| 要旨トップ | 目次 | | 日本生態学会第68回全国大会 (2021年3月、岡山) 講演要旨 ESJ68 Abstract |
一般講演(口頭発表) C01-04 (Oral presentation)
被食者の中には、接近してくる捕食者から逃避する際に目立つ行動をするものがいる。ショウリョウバッタはそのような被食者の1種であり、人が接近すると多くのオスがキチキチと目立つ音を発しながら飛翔によって逃避する。このキチキチ音は捕食者を驚かせる機能や逃避の途中で発音を止めることで被食者の居場所を見失わせる機能を持ち、ショウリョウバッタの生存率を高めると考えられている。しかし、これらの仮説は検証されていない。仮説の検証には実験的に発音の有無を操作して生存率を比較することが有効であるが、ショウリョウバッタを含むバッタ科の飛翔中の発音方法は未解明であるため、発音の操作実験は不可能であった。飛翔中の発音方法を解明するため、ショウリョウバッタの胸部背面を固定して宙づりの状態で飛翔させ、発音時の体の動きをハイスピードカメラで撮影した。
実験の結果、ショウリョウバッタのオスでは、後翅を振り上げる際に左右の後翅同士が接触するタイミングでよく発音していた。宙づり飛翔中に左右の後翅同士の接触を妨害すると、キチキチ音の発生も妨害されていた。また、胸部背面を固定していない自由状態の飛翔の様子をハイスピードカメラで撮影した動画からも、左右の後翅同士の接触時に発音していることが示唆された。なお、メスでも宙づり飛翔中に左右の後翅同士の接触する時に発音が確認されることがあったが、オスよりも羽ばたき時に左右の後翅を持ち上げにくかった。
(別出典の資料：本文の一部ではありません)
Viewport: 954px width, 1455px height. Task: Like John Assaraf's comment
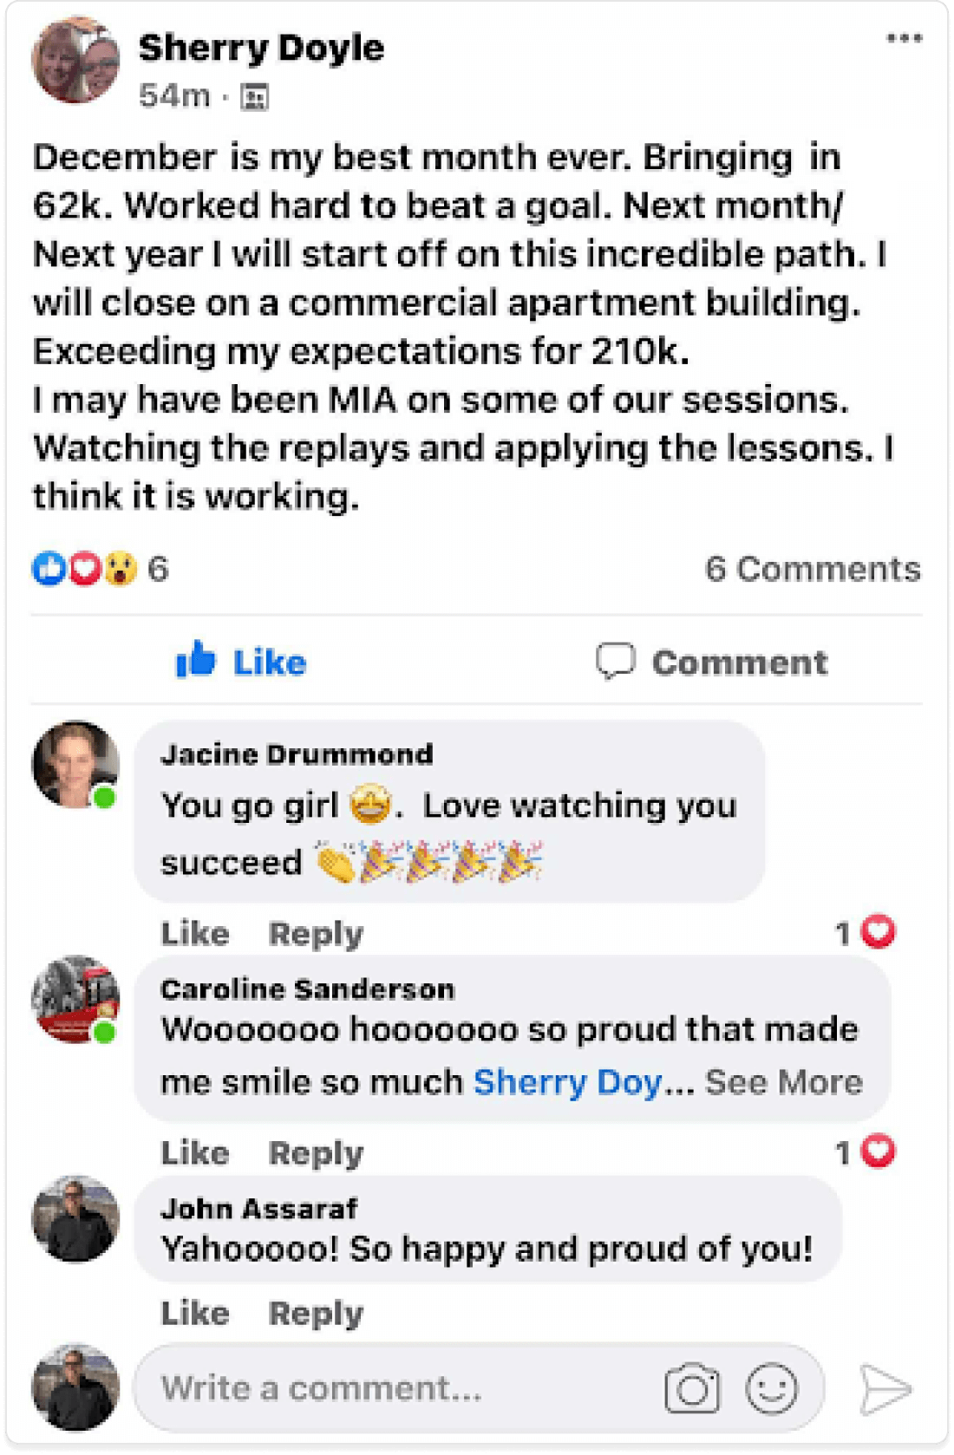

この結果は、ショウリョウバッタのキチキチ音が左右の後翅同士の接触によって生じていることを示していた。左右の後翅同士を接触させる飛翔は小型の昆虫が離陸時の揚力を高める時などに使用される飛翔方法の1種であり、キチキチ音はこの飛翔方法をした際に生じてしまう音である可能性が示された。